Back to Polyworld or Framsticks. I had a look at Framsticks again and while it had a number of great features, there are a few things missing that are in Polyworld.

First, some useful Framsticks features:
  • It's a 3D world with 3D creatures
  • Framsticks models creatures bodies, has sensors to relay to the brain limb, orientation, touch and angles
  • Framsticks has a network server model
  • Framsticks has a larger community
Some features that Polyworld provides:
  • Each critter has their own view screen to the world
  • There's already an ecosystem present in the simulation
While the Framsticks features are nice, the Polyworld features are critical to my work.

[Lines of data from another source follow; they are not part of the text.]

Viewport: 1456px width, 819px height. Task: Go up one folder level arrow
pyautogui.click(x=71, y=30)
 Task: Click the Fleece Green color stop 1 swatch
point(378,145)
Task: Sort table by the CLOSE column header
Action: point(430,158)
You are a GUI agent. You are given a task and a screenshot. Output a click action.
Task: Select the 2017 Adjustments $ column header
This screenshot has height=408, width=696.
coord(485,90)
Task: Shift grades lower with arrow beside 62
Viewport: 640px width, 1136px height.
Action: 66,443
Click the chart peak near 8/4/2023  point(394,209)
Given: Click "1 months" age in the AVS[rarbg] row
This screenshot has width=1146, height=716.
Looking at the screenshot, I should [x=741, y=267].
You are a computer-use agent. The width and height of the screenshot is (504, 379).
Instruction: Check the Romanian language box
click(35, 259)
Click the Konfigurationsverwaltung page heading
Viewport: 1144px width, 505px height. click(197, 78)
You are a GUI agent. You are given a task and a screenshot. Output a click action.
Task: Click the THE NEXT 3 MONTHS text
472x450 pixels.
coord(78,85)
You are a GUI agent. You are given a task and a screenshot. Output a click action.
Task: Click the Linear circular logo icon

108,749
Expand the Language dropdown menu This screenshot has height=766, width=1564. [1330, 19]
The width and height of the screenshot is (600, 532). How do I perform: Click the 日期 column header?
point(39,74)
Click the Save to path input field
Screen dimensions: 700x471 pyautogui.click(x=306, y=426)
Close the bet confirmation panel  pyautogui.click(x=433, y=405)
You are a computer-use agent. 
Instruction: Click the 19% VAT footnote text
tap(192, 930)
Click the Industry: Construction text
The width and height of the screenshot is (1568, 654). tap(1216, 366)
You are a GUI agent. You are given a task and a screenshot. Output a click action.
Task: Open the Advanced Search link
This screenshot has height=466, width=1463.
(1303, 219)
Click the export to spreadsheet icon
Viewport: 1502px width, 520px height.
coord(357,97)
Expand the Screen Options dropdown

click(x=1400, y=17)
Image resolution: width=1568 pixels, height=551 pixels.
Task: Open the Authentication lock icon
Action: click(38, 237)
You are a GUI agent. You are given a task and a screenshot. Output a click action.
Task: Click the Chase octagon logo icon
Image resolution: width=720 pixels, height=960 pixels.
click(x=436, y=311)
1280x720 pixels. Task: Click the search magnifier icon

  1. Hi, you should try critterding. I think. The critters in that do have an FOV/retina like in Polyworld and there is a basic food economy with timed inserts. I have some patches against svn that use a secondary fitness function to score genomes for inclusion in a pool that's used to repopulate the world in the case of extinction. But if you're running population sizes that reach equilibrium you don't need them

    Bye ^-^


  2. Hi brilanon,

    Thanks for recommending Critterding. It's good to know that there are other people who find similar features useful such as the retina in Polyworld. I've had a look at Critterding's website and I'll have a play with the program soon.

  3. Framsticks has a "Vector Eye" sensor that outputs a set of edges "seen" by the sensor. This is not the real view of the world, but can be used for simple convex objects.

  4. Hi Anonymous,

    Thanks for letting me know about the "Vector Eye" feature in Framsticks. I had no idea that Framsticks had that feature. I'm looking forward to trying that feature out.

  5. Hi Binh,

    The VEye sensor is not very well documented, but there is a report available on navigation around a 3D object where VEye was used.

    Regarding Framsticks as a 3D simulator, there are many experiments developed where only 2D are used, or even experiments where creatures are points (i.e., no body).

  6. Hi Anonymous,

    I eventually chose Polyworld after I wrote this post. I chose Polyworld because:

    1) it was open source
    2) each entity had a virtual eye
    3) and it had Hebbian neural networks

    Having access to the source code was important to me in order to understand what was going on in the background, to implement the changes I needed, and to have precise control.

    However, Framsticks has a powerful graphics and physics engine, powerful editors, and overall good documentation.

    I've had to integrate a graphics and physics engine into Polyworld and I've had to update the virtual eye code.

    I've invested a fair bit of time into Polyworld and my rule of thumb is that learning a new piece of software usually takes about three months.

    I recommend Framsticks if you're happy with what it already has. Otherwise, I recommend Polyworld if you are prepared to do a fair bit of development work.

    I've also noticed that most experiments use very abstract simulation models for highly specific experiments which I don't find satisfying.

    I want a simulation that has a group of humanoid robots learning to walk, cooperate, and communicate.